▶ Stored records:

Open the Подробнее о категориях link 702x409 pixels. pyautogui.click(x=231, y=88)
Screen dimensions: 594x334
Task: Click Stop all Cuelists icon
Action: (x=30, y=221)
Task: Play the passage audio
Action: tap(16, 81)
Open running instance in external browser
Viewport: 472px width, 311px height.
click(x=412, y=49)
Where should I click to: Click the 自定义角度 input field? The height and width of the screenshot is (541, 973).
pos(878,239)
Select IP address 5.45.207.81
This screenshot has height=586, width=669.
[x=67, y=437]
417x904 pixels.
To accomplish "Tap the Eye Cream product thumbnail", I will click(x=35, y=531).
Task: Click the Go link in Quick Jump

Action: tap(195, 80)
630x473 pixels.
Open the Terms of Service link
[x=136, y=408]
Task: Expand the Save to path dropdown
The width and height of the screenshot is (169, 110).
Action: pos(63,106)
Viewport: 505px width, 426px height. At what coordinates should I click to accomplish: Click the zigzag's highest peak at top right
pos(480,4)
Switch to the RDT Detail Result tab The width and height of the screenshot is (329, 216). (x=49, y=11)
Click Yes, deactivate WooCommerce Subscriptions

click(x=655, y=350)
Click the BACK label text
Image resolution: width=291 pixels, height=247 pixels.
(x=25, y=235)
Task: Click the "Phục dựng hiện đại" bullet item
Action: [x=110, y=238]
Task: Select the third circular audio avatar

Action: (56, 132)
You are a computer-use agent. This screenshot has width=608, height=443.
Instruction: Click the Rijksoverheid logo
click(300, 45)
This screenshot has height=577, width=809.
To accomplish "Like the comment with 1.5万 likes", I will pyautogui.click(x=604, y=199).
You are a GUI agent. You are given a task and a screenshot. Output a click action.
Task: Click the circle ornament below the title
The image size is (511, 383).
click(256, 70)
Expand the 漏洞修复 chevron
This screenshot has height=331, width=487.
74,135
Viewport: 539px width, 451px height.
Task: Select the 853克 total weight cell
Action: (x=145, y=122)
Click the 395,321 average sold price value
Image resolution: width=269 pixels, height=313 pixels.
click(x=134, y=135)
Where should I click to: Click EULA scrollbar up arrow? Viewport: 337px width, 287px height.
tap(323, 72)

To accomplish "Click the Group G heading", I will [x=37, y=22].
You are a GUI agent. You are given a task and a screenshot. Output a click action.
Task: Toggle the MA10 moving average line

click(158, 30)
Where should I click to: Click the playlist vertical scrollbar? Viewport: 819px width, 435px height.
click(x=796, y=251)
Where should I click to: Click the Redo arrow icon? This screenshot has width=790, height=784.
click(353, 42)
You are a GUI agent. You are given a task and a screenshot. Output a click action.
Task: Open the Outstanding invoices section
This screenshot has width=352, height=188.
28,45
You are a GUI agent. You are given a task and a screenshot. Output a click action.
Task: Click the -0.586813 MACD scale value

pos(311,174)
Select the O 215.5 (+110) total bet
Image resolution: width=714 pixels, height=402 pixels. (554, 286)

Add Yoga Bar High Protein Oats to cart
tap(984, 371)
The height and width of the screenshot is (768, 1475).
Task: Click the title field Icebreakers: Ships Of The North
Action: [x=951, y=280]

▶ Work instruction: Say how many lines in the records hold the word "Expand", giving the number by itself.

▶ Answer area: 2